The Central African mangroves ecoregion consists of the largest area of mangrove swamp in Africa, located on the coasts of West Africa, mainly in Nigeria.

==Location and description==
These mangroves are found in fertile rivermouths and lagoons and contain trees up to 45m tall. Most are in Nigeria, with important areas found in Cameroon and Equatorial Guinea/Gabon and patches in Ghana, Democratic Republic of Congo, and northern Angola. The largest area in the region is on the delta of the Niger River on the Gulf of Guinea, while others include the eastern side of the Cross River delta in Nigeria and Cameroon, the Wouri estuary in Cameroon, and the Muni River estuary on the border of Equatorial Guinea and Gabon, and the mouth of the Congo River. As well as being home to much wildlife the mangroves hold rivers in place, filter the waters and create build-ups of nutrient-rich soil on the banks. Mangroves thrive in humid tropical climates where the sea is warm, and where high tides flood into the rivers. Therefore, there is less on the coast of the Congo, where the Benguela Current brings cool seas, but there are patches here and further south in Angola.

==Flora==
There are five main species of mangrove trees in the ecoregion: red mangrove (Rhizophora mangle), Rhizophora racemosa, and Rhizophora harrisonii, black mangrove (Avicennia germinans) and white mangrove (Laguncularia racemosa), while the palm Nypa fruticans has been introduced from Asia.

==Fauna==
The rich communities of oysters, crabs, invertebrates and the great variety of fish sheltering and spawning in the mangroves sustain animal life including monkeys, African manatee (Trichechus senegalensis), and turtles like the African softshell turtle (Trionyx triunguis).

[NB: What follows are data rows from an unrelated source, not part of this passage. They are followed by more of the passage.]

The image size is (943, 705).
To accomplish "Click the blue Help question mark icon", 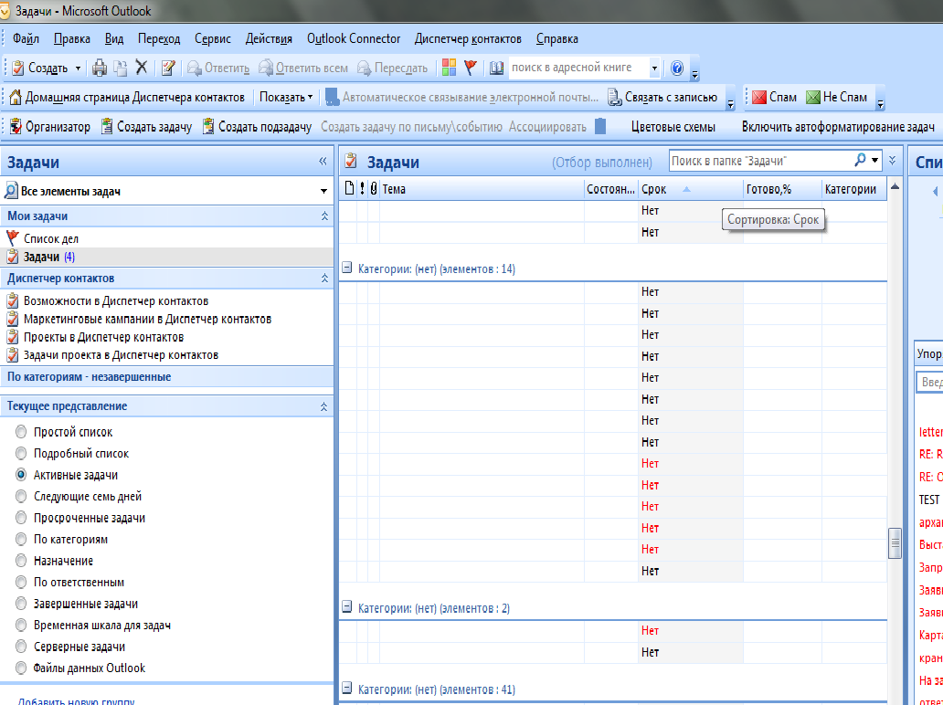I will tap(677, 68).
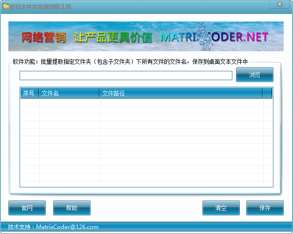Screen dimensions: 293x234
Task: Click the support email in the status bar
Action: tap(67, 227)
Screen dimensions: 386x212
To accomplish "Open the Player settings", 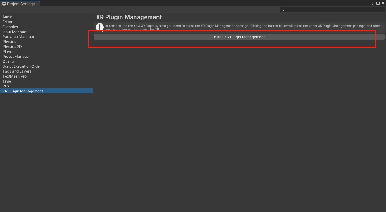I will [x=8, y=52].
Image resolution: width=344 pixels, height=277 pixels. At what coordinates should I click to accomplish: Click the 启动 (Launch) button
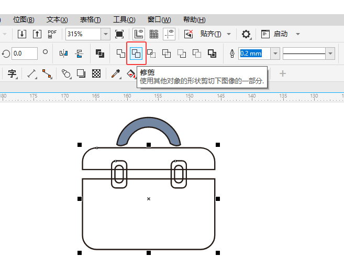(x=281, y=34)
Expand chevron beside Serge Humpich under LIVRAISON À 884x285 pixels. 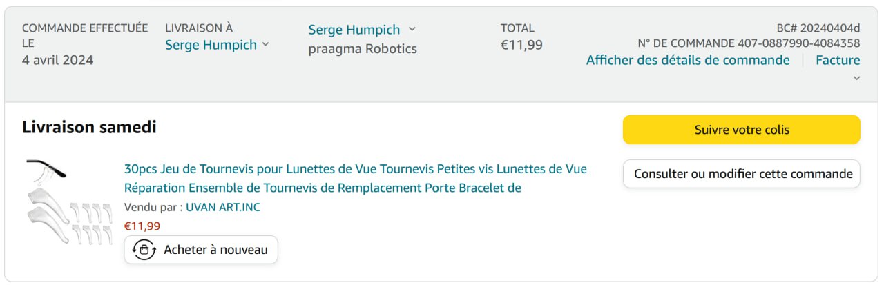point(265,45)
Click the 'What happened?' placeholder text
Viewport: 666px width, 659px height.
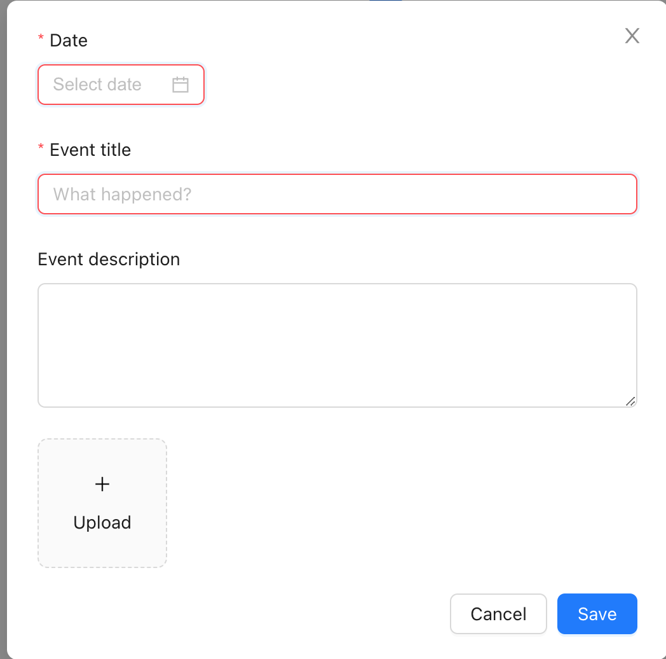tap(122, 194)
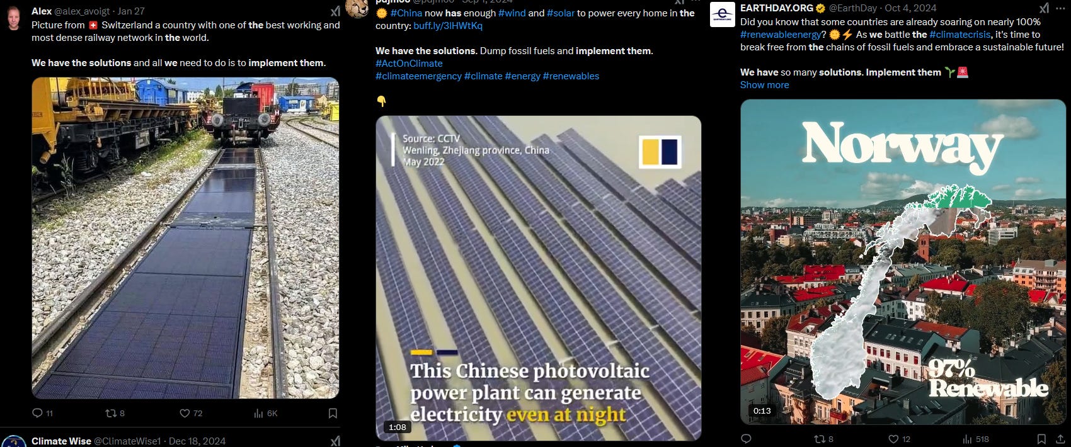1071x447 pixels.
Task: Bookmark the EARTHDAY.ORG Norway tweet
Action: tap(1041, 439)
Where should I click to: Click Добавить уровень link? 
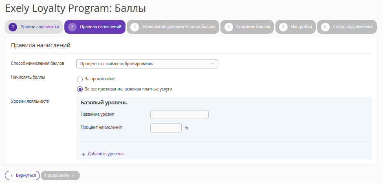point(106,154)
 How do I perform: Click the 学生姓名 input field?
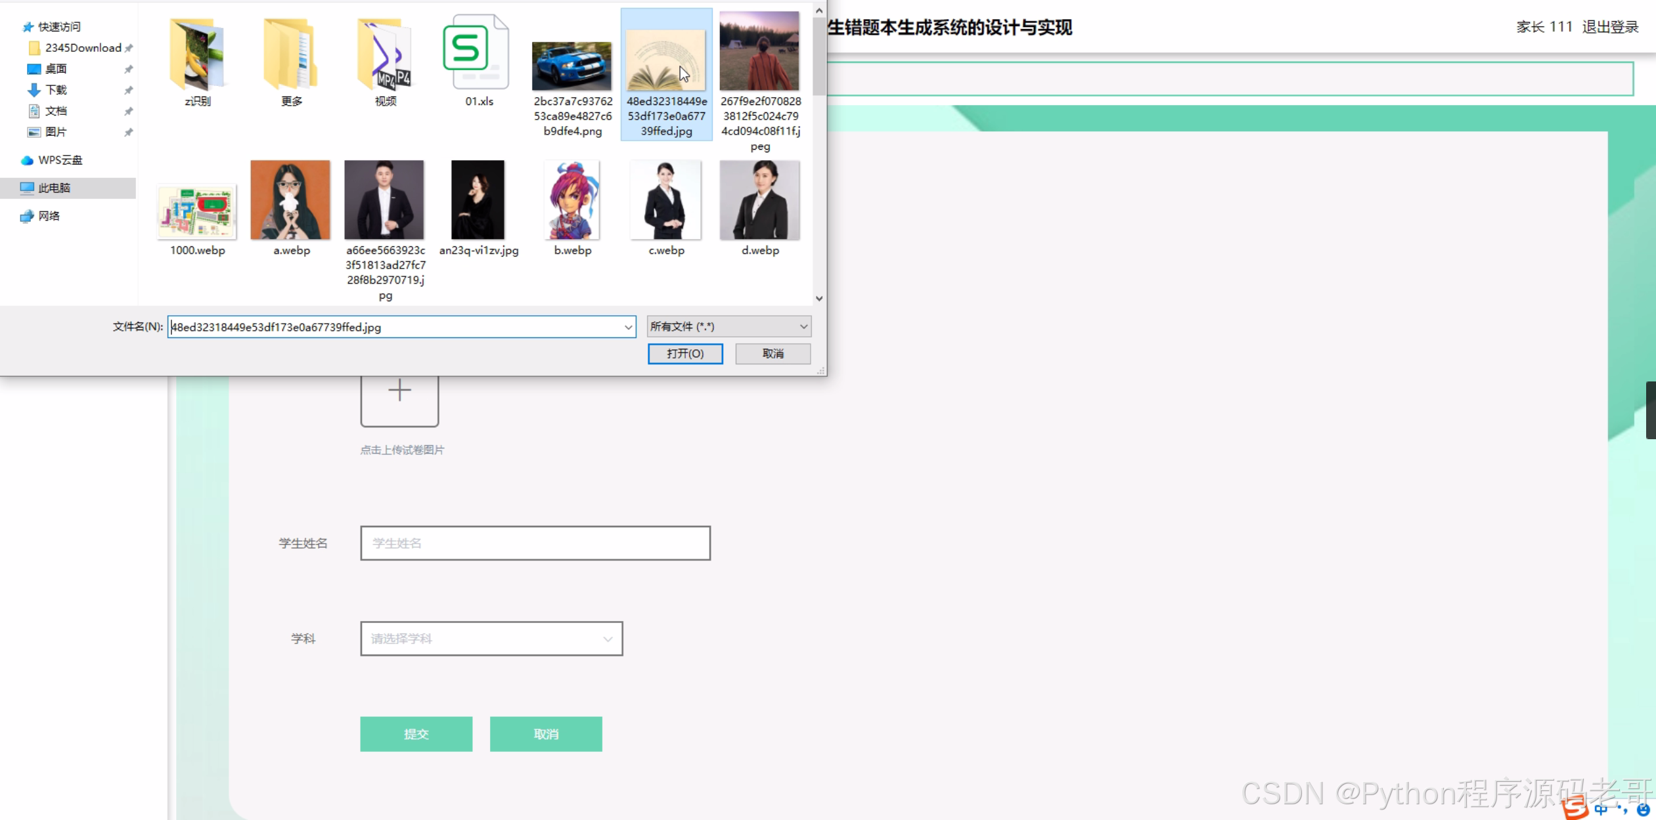coord(535,543)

Birds include breeding waterbirds such as striated heron and reed cormorant and large flocks of others during migration.

==Services related to mangrove==
Example of services related mangrove services include regulatory, provisional, cultural and supportive.

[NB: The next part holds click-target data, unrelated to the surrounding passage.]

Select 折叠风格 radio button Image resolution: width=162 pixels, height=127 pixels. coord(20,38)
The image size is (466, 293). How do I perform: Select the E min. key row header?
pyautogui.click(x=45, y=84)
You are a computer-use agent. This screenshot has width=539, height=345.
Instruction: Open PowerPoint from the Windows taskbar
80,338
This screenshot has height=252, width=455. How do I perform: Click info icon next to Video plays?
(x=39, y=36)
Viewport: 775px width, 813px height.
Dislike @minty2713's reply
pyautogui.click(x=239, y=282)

== Ecological importance ==

=== Biodiversity ===
African mangroves are very rich in biodiversity which helps in providing habitat for different kind of species like fish, birds and crustaceans and they also act as a breathing grounds for many marine/aquatic species.

=== Livelihood ===
The mangroves are very important to local communities. Many living in the Niger Delta rely on the natural resources for their livelihoods. The mangrove forests in this region also provide a breeding ground for fish, protection against floods, and the sequestration of carbon.

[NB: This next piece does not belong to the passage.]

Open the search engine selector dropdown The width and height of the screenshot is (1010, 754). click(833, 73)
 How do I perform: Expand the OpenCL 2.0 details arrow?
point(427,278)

==Threats and preservation==
Nigeria is the most densely populated country in Africa, which puts a strain on the largest remaining areas of these fertile coastal habitats. Much has been cleared for urban and industrial development, such as the oil refineries of the Niger Delta which have also caused the rivers and swamps to become polluted. Urban areas in originally mangrove areas include Lagos in Nigeria and Douala in Cameroon. Other strains on the ecoregion include clearance for salt panning and agriculture. However mangrove is a resilient habitat and small clumps of mangrove remain in isolation all along the coast of west and central Africa.

19.86% of the Central African mangroves are in protected areas. National protected areas include Douala Edéa National Park in Cameroon, Monte Alén National Park in Equatorial Guinea, Akanda and Pongara national parks in Gabon, and Mangroves National Park in Democratic Republic of the Congo. There are several Ramsar Sites (internationally designated wetlands of international importance) including Songor and Keta lagoons in Ghana.